The council also debated the issue of carbon neutrality, and how this would be achieved in the new housing developments. Last month, the council declared a climate emergency, and set out goals to achieve carbon neutrality in new city development plans. According to Councilmember Elizabeth Nelson, D-Ward 4, based on the environmentally progressive actions of the council, the measure should not have been as contentious as it was.
“As recently as last month, we articulated the idea that our entire community can achieve carbon neutrality and here we can’t,” Nelson said. “We are not brave enough to assert that we can do it on individual properties. I just, I guess I misunderstood the meaning of what we passed in the most recent meeting, because I don’t feel like this is consistent in any way at all.”
Several community members supported this notion, including Rita Mitchell, who expressed a need to take environmental factors into account when planning new housing developments and infrastructure.
“We need to recognize that we exist as parts of an ecosystem, and that for our collective purposes, it will be best to place housing in areas that do not challenge existing functioning, green ecosystems,” Mitchell said. “We should look at existing built infrastructure first, before we allow for the degradation of our environment.”
Ultimately, the measure was rejected, 6-5, with Councilmembers Jeff Hayner, D-Ward 1, Anne Bannister, D-Ward 1, Jane Lumm, I-Ward 2, Jack Eaton, D-Ward 4, and Nelson supporting it. The matter will likely be reevaluated again once development begins on the local properties.
Despite the failure to approve the carbon neutrality proposal, the proposition to begin development on Catherine St. was approved 9-2, with Eaton and Lumm opposing it.

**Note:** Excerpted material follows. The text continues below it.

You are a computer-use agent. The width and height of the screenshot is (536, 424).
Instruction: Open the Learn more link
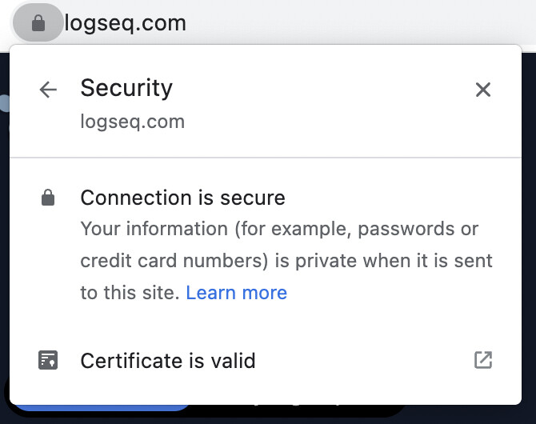pos(237,293)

Councilmember Zachary Ackerman, D-Ward 3, noted that any decisions reached by the council represented only the first steps in a 4-5 year process towards affordable housing development. In the next several years, more decisions will be made by council on the development.
“Just keep in mind as we do deliberate, that this is deciding what direction we want to head down,” Ackerman said. “This is where we need to go. It is not the details of how we’re going to get there — that will come in time, and service. So tonight is really an opportunity for all of us to get behind this report and take the next step to take it off the shelf and make it practical and impactful in our community.”
At the council meeting were also about two dozen advocates for Stop the Shoot, a local advocacy group standing against certain methods used by the city to manage the deer population.
Community member Ellen Rowe spoke at the meeting, explaining that any method involved in killing or hurting deer populations in the area is unethical and should not be allowed by the city.
“I believe that I represent a great number of Ann Arbor residents who do not believe that wildlife is a disposable commodity. I oppose this slaughter not because of ‘Bambi-itis,’ but because of deeply held ethical beliefs,” she said. “How about the next few years we engage in a process where we study data collected over time, assess the population changes without a cull and allow for experts to come up with more humane management protocols.”
Eaton, however, argued that the methods currently in place are the best and only option the city has to effectively manage deer populations.
“I don’t like guns, I’ve never hunted, this is not my first response to a problem,” Eaton said. “But according to the studies done by various universities, this is the method that works. Everything else is an illusion.”
The council meeting concluded deliberation around midnight and will continue discussing issues of affordable housing in the coming months, as plans for development unfold.